== Exercise objective ==
Write out an exact copy of the line containing "Click the Accessibility figure icon" and all lines that follow it in the data below, leaving out pictures.
◆ ◆ ◆ ◆ ◆ ◆ ◆
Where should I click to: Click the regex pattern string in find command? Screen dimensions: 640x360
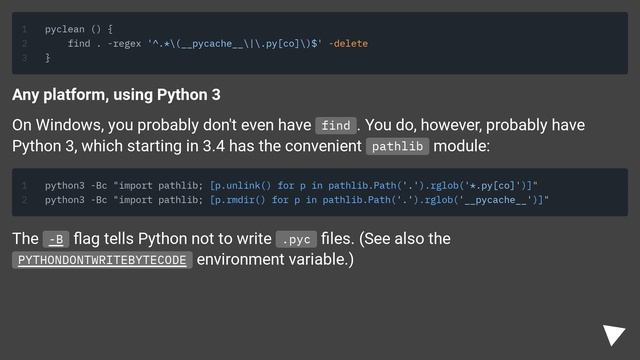click(235, 44)
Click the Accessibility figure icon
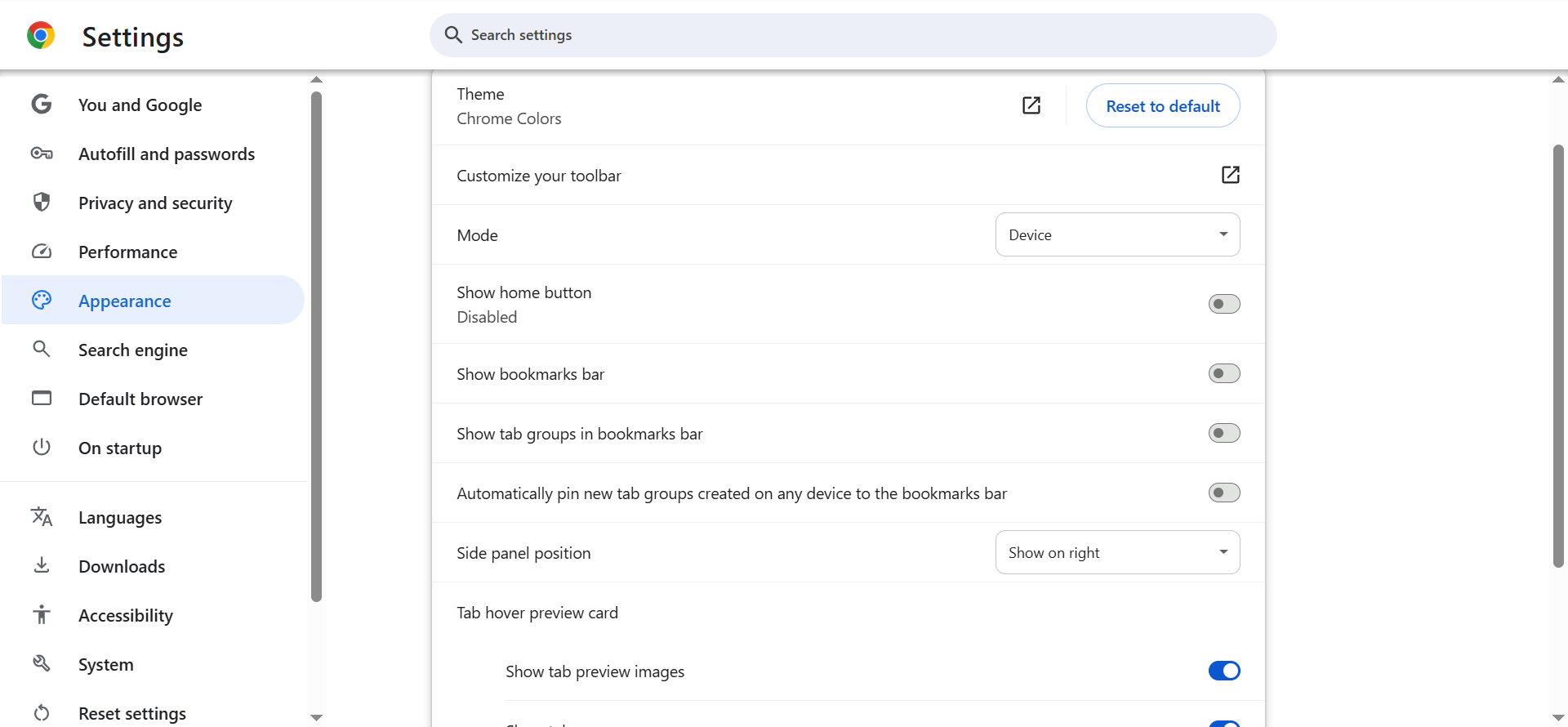 pos(42,615)
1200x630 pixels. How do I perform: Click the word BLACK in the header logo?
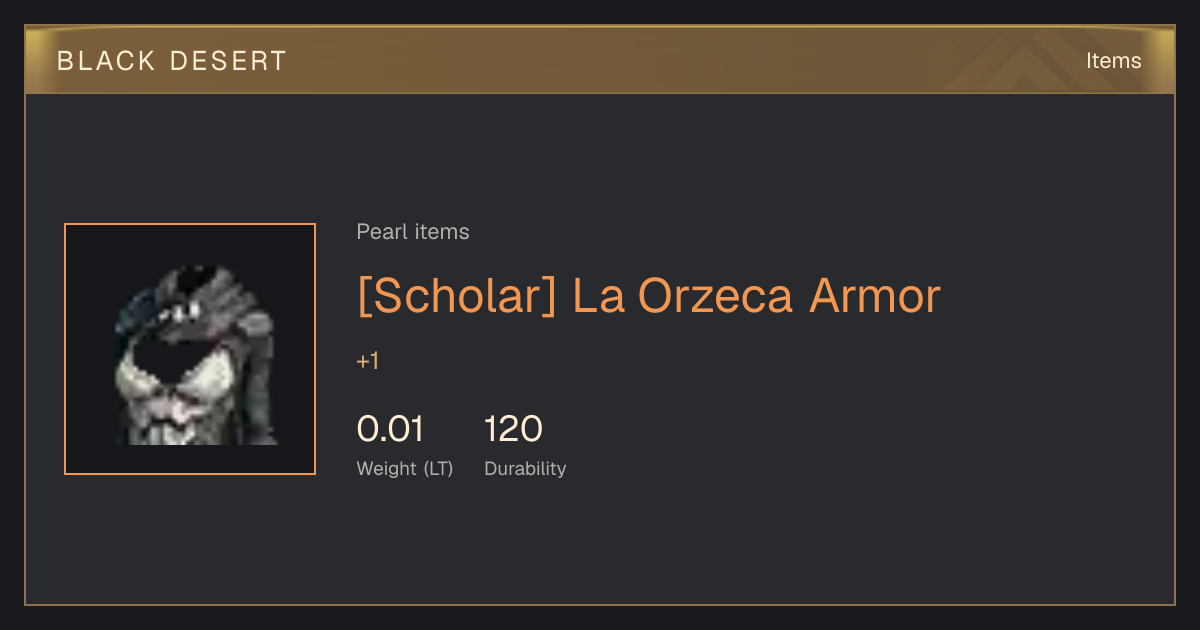tap(107, 61)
◆ ◆ ◆ ◆ ◆ ◆ ◆
== Written solution ==
Click the Accessibility figure icon
 pos(42,615)
1200x630 pixels. How do I perform: Click the word BLACK in the header logo?
tap(107, 61)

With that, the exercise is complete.